Dados da Nielsen, empresa global de informação, indicam que o Brasil já superou a marca de 500 milhões de influenciadores digitais, com ao menos 10 mil seguidores. O investimento no ramo cresceu mais de 700%, de 2016 a 2021, chegando a US$ 13,8 bilhões, de acordo com a Influencer Marketing Hub.
“O trabalho do influenciador tem muito a ver com liderar e ajudar o outro. Infelizmente nem todo criador de conteúdo pensa e age dessa forma. Em outras palavras – e usando uma referência de O Pequeno Príncipe, de Antoine de Saint-Exupéry, todo influenciador é eternamente responsável sobre aquilo que compartilha, afinal, influência é a soma de conteúdos relevantes e atitudes responsáveis”, afirma Kalil.
Influenciadores devem seguir regras para fazer publicidade?
As regras aplicáveis aos influenciadores são as mesmas que devem ser seguidas por qualquer um que faça publicidade ao consumidor, explica Fernanda Magalhães, advogada e sócia do Kasznar Leonardos e membro do Conar – Conselho Nacional de Autorregulamentação Publicitária.
“O influenciador é responsável pelo que diz e divulga sobre sua experiência com os produtos ou serviços anunciados, e mesmo por induzir consumidores a erro, especialmente, nos casos em que o próprio influenciador, e não o anunciante, cria o texto ou conteúdo da postagem.”
O Código de Defesa do Consumidor proíbe a publicidade enganosa (que é aquela capaz de induzir em erro o consumidor) e a abusiva (que incite à violência, explore o medo ou a superstição, se aproveite da deficiência de julgamento e experiência da criança, ou que seja capaz de induzir o consumidor a se comportar de forma prejudicial ou perigosa à sua saúde ou segurança).
“O Código do Conar fornece ainda regras claras sobre a responsabilidade de influenciadores quanto ao conteúdo comercial que divulgam, recomendando cuidados quanto à forma de comunicar suas experiências sobre os produtos e serviços anunciados”, explica Magalhães.
De acordo com a especialista, os jogos de azar, que são aqueles que dependem exclusiva ou principalmente da sorte, são proibidos no Brasil, desde 1941, pela lei das contravenções penais.
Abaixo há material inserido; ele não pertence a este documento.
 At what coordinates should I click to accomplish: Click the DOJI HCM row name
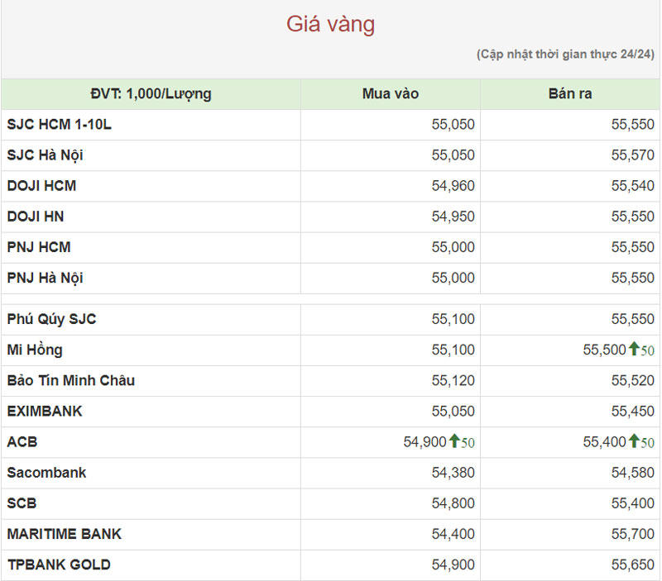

A mesma lei proíbe a divulgação dessas atividades em anúncios ou avisos, ainda que disfarçados como tal.
“Dessa forma, os participantes dessa cadeia de promoção dos jogos de azar podem ser responsabilizados pela divulgação desta atividade ilegal. Para além da esfera criminal, o próprio Código do Conar proíbe que anúncios contenham mensagens que possam induzir a atividades criminosas ou ilegais – ou que pareça favorecer, enaltecer ou estimular tais atividades.”
PL proíbe influencers de divulgar jogos de azar
Na última terça-feira, 19, a Comissão de Comunicação da Câmara dos Deputados aprovou uma proposta que proíbe influenciadores digitais de fazerem publicidade de jogos de azar não regulamentados.
Segundo o texto, os influenciadores serão responsáveis por garantir que seus conteúdos não promovam essas atividades. A proposta seguirá para a análise das comissões de Finanças e Tributação, de Constituição e Justiça e de Cidadania (CCJ) e depois para o Plenário da Câmara para votação.
“Os influenciadores estariam sujeitos a pena de advertência ou suspensão de suas atividades por até seis meses, enquanto as plataformas de mídias sociais a multas de até 2% de seu faturamento”, finaliza Magalhães.